-- ABOUT THIS TASK --
I'd like the entries repeated exactly, pictures omitted.

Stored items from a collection
[Start of Attachment]
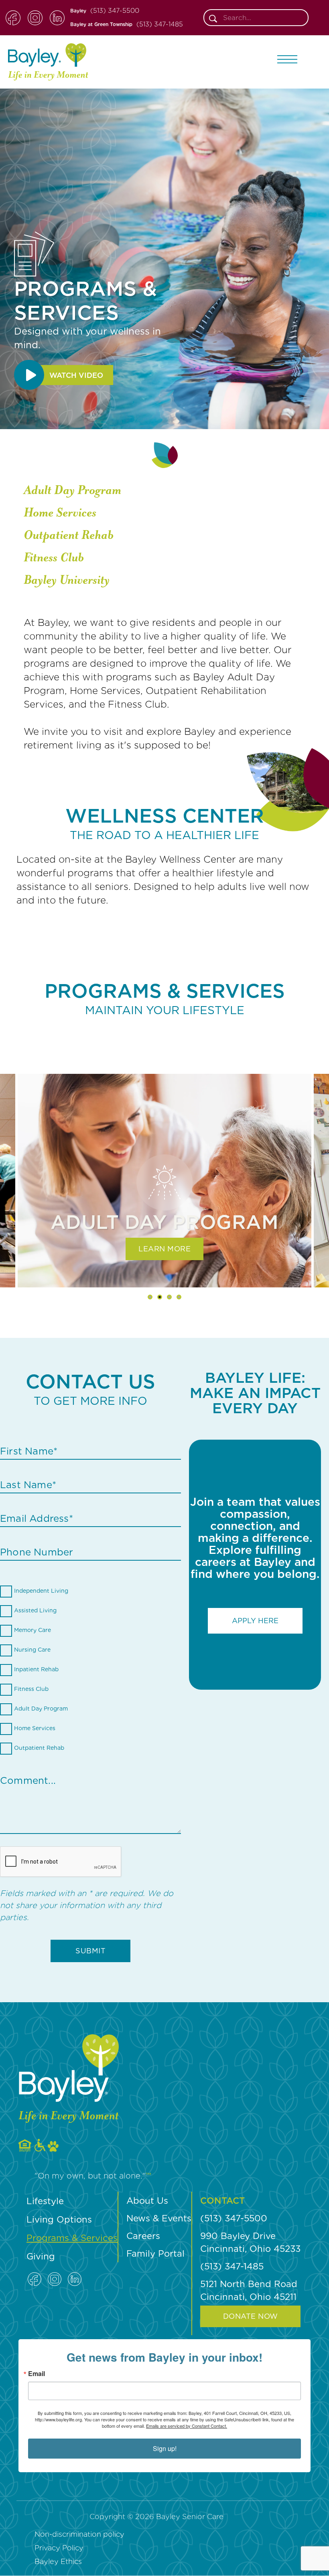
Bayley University (67, 580)
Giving (40, 2256)
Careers (143, 2236)
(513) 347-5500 (114, 10)
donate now (250, 2316)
[End of Attachment]
-- SOLUTION TO THIS EXERCISE --
Bayley University (67, 580)
Giving (40, 2256)
Careers (143, 2236)
(513) 347-5500 (114, 10)
donate now (250, 2316)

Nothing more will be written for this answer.